MoveOn's argument would be much more powerful if it simply established that the Surge was failing. But it neatly sidesteps that requirement and goes straight to a political argument. "MoveOn.org Political Action Committee is sponsoring the ad to call attention to the congressman’s decision to go against the views of his constituents, and his previous voting record, to support President Bush’s failed policy in Iraq." It's enough to say the war in Iraq has "failed". It does not seem necessary to consider whether it is no longer failing or whether a rapid withdrawal would lead to a greater failure. Those are apparently deemed unimportant or irrelevant considerations. But far from being peripheral, the question of incremental cost/benefit is actually central. If a rapid withdrawal from Iraq were actually the best course of action, then its advocates should unhesitatingly tout the virtues of withdrawal rather than begging the argument.

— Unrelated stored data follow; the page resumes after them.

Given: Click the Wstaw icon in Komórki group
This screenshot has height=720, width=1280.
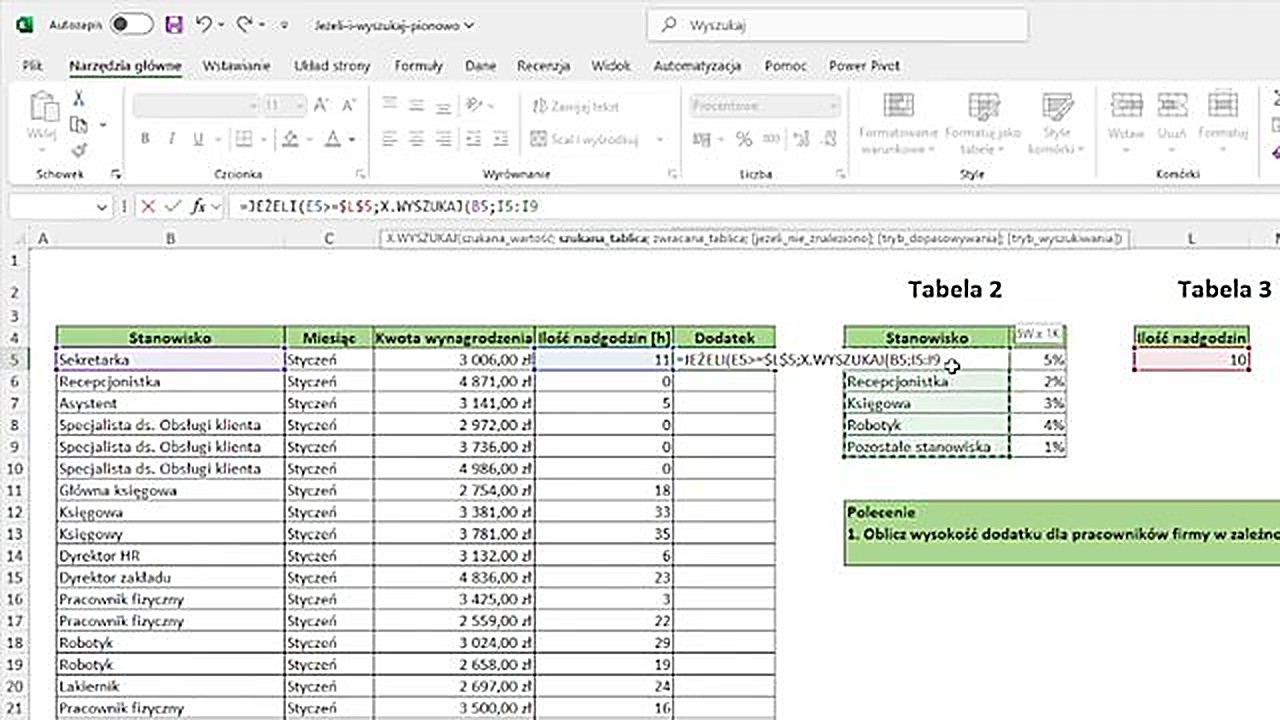Looking at the screenshot, I should click(1127, 115).
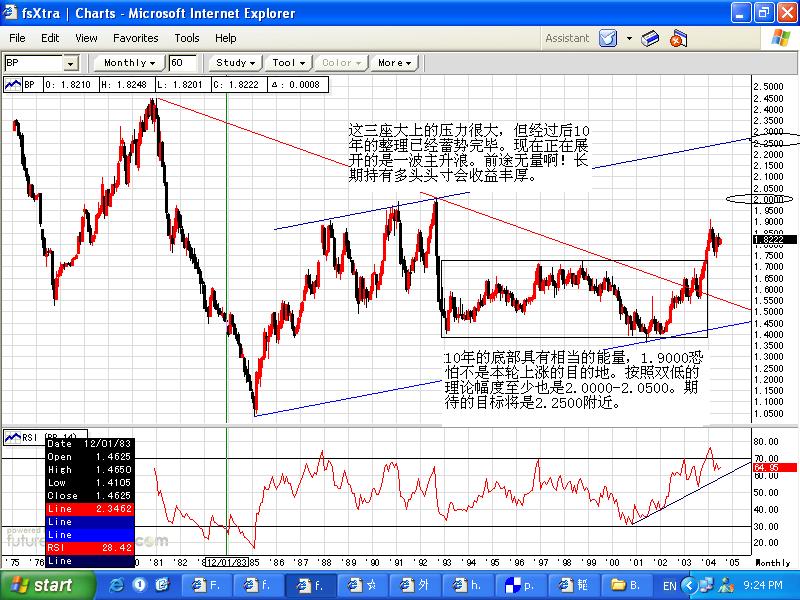Open the Tool dropdown menu

289,63
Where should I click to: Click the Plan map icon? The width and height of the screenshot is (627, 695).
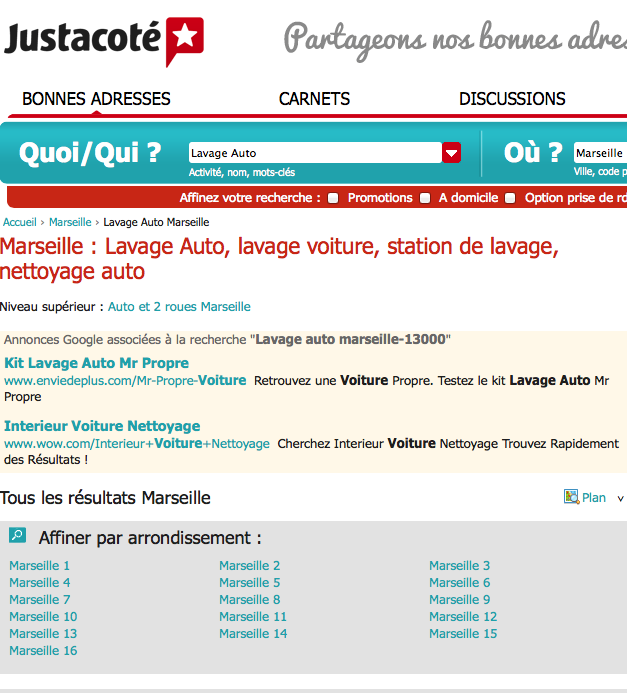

The structural advantage Surge advocates have over those who favor a rapid withdrawal is that OIF is a going operation, capable of measuring itself in some respects. This, plus the fact that most Surge advocates, including Max Boot, favor a an eventual withdrawal -- in fact treating Iraq like a large counterinsurgency oil-spot in a region where it is important not to withdraw until stability is established -- makes it hard for advocates of rapid withdrawal to make an empirical refutation. I think the honest champions of rapid withdrawal should concede that belief in a quick retreat rests on a gamble which they believe will produce far better results than any continuation of the Surge or macro application of the Oil Spot. The case for retreat really rests on the intuition that disengagement, containment and multilateral diplomacy is the better way to deal with the Middle Eastern and Islamic terrorism; that while there is no way to calculate the validity of this intuition, the betting public can be persuaded to take the chance. And there's no alternative but to confessing the consequences of withdrawal are unknown because there is no way to measure the fallout from a rapid withdrawal, both in terms of US security or regional stability without carrying it out. An advocate for withdrawal should explain that it's a potentially expensive gamble and then argue that the payoffs are high enough to risk it. The argument for a quick retreat is necessarily based largely on the belief in the superiority of intuition rather than a cold comparison of known alternatives. Going forward with the Surge is a low risk strategy in the short term with unknown long-term consequences. Retreating quickly is a high risk strategy in the short term with equally unknown long-term consequences. If I were a salesman for retreat I would admit as much and ask the electorate to "trust" the intuition without making any further pretense at empiricism. But that would be asking for too much candor from politicians. And that, much more than troops and weaponry, may be in the shortest supply.